In American journal of obstetrics & gynecology MFM
BACKGROUND : Maternal postpartum hypertensive emergency is a major cause of maternal mortality and maternal readmission, yet prediction of women who require readmission is limited with false negatives and false positives.
OBJECTIVE : This study aimed to develop and validate a predictive algorithm for maternal postpartum readmission from complications of hypertensive disorders of pregnancy using machine learning.
STUDY DESIGN : We performed a cohort study of pregnant women delivering at a single institution using prospectively collected clinical information available from the electronic medical record at the time of discharge. Our primary outcome was readmission within 42 days of delivery for complications of hypertensive disorders of pregnancy. The data set was divided into a derivation and a separate validation cohort. In the derivation cohort, 10 independent data sets were created by randomly suppressing 10% of the population, and then clinical features predictive of complications of hypertensive disorders of pregnancy were analyzed using machine learning to optimize the area under the curve. Once an optimal model was determined, this model was then validated using a second independent validation cohort.

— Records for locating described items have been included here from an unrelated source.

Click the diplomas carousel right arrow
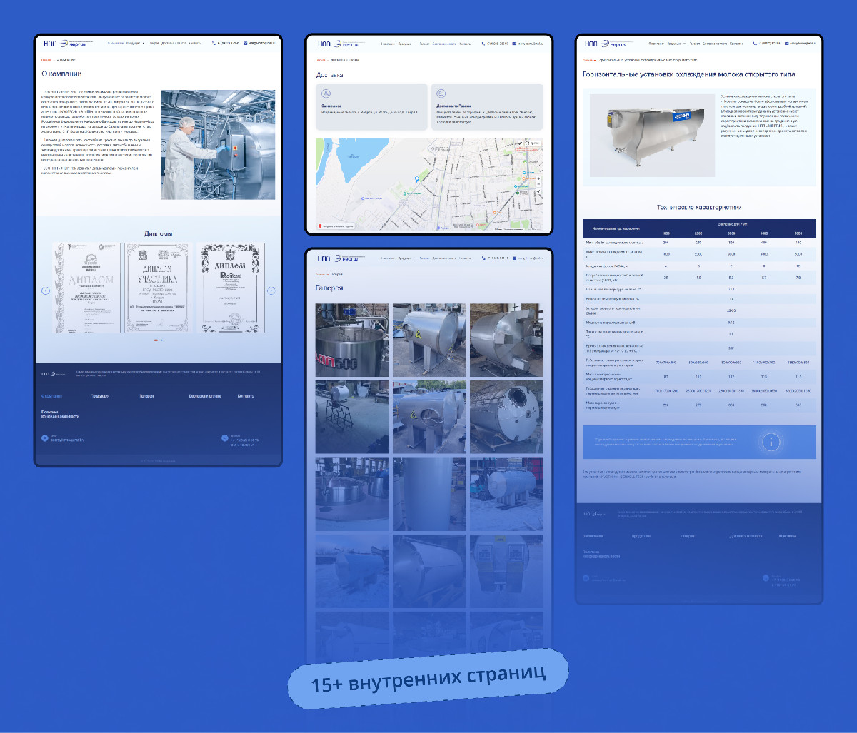 tap(271, 290)
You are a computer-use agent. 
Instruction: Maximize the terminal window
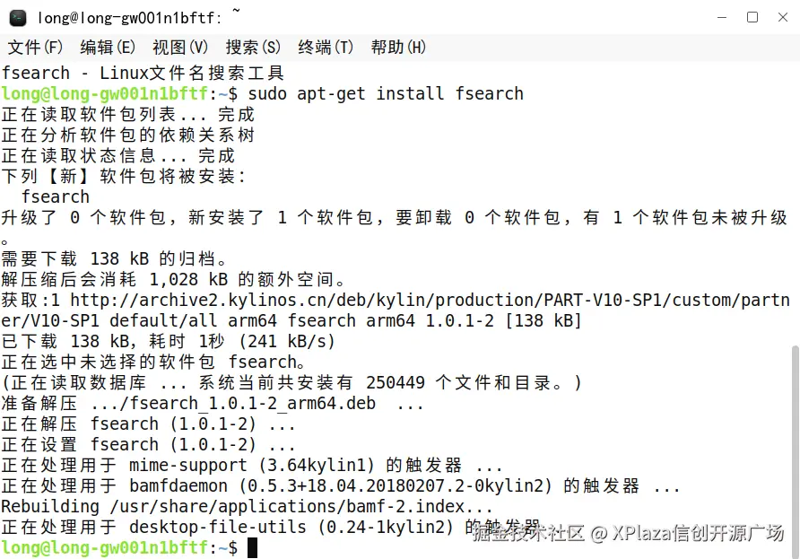click(x=752, y=17)
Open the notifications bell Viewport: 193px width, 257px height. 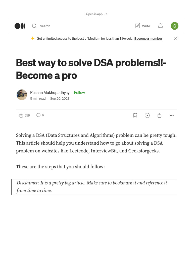coord(160,26)
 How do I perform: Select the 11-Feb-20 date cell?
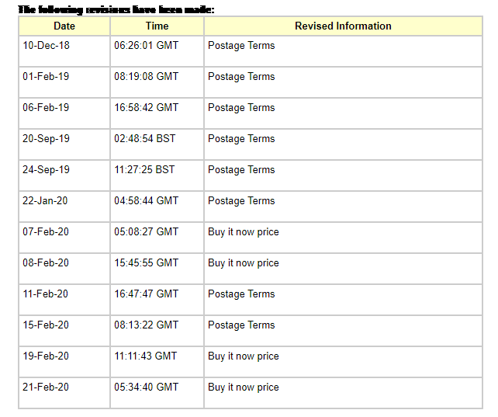[x=64, y=300]
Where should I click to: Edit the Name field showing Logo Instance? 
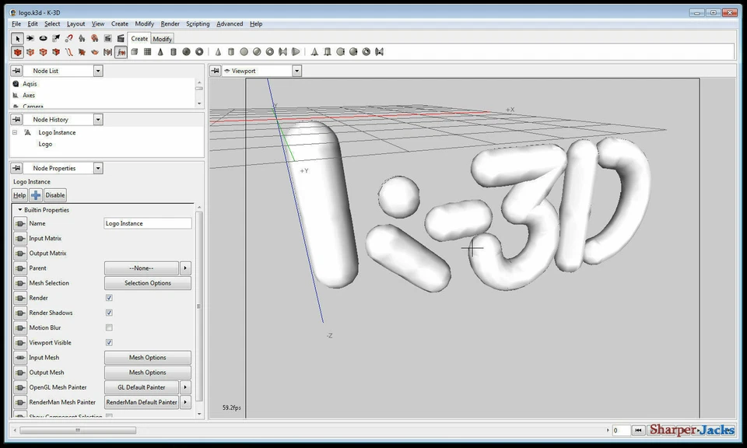148,223
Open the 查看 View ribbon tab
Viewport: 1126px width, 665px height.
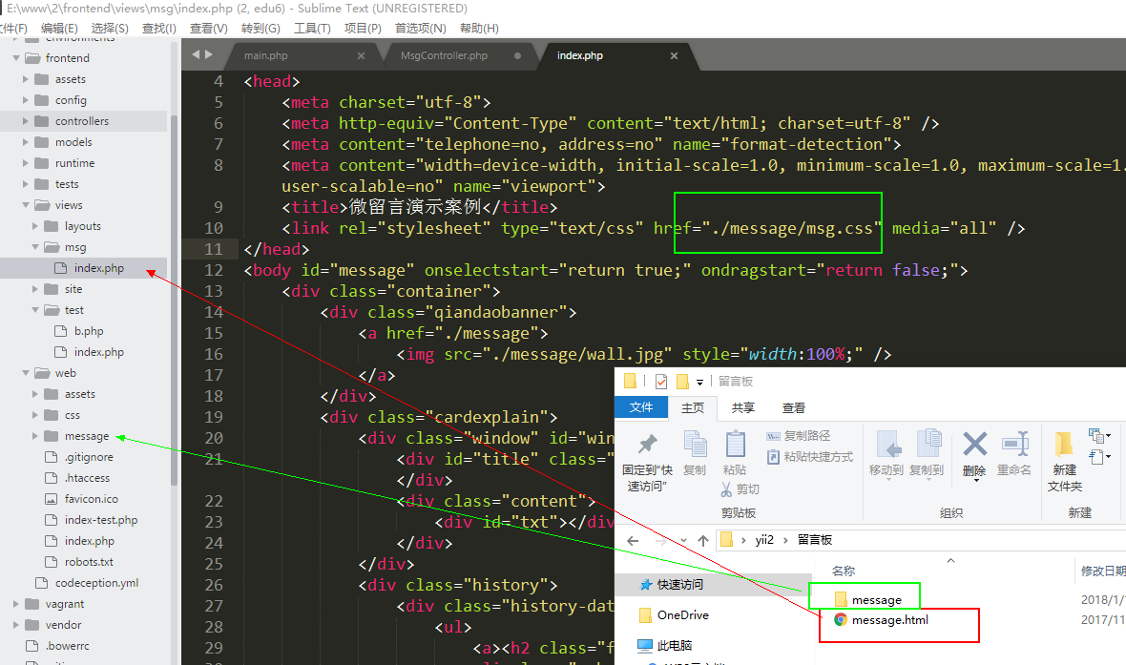tap(793, 407)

RESULTS : A total of 20,032 delivering women with 238 readmissions for complications of hypertensive disorders of pregnancy (1.2%) were included in the derivation cohort. The validation cohort consisted of 5823 women with 82 readmissions for complications of hypertensive disorders of pregnancy (1.4%). The demographics were similar between the 2 populations as was the test performance characteristics (area under the curve, 0.85 in the derivation cohort vs 0.81 in the validation cohort). Both the derivation and validation algorithms used 31 clinical features that were found to be comparably predictive in both models.
CONCLUSION : In this evaluation of a machine learning algorithm, readmission for complications of hypertensive disorders of pregnancy can be predicted with reasonable accuracy using clinical data at the time of discharge. Validation of this model in other care settings is necessary to validate its utility.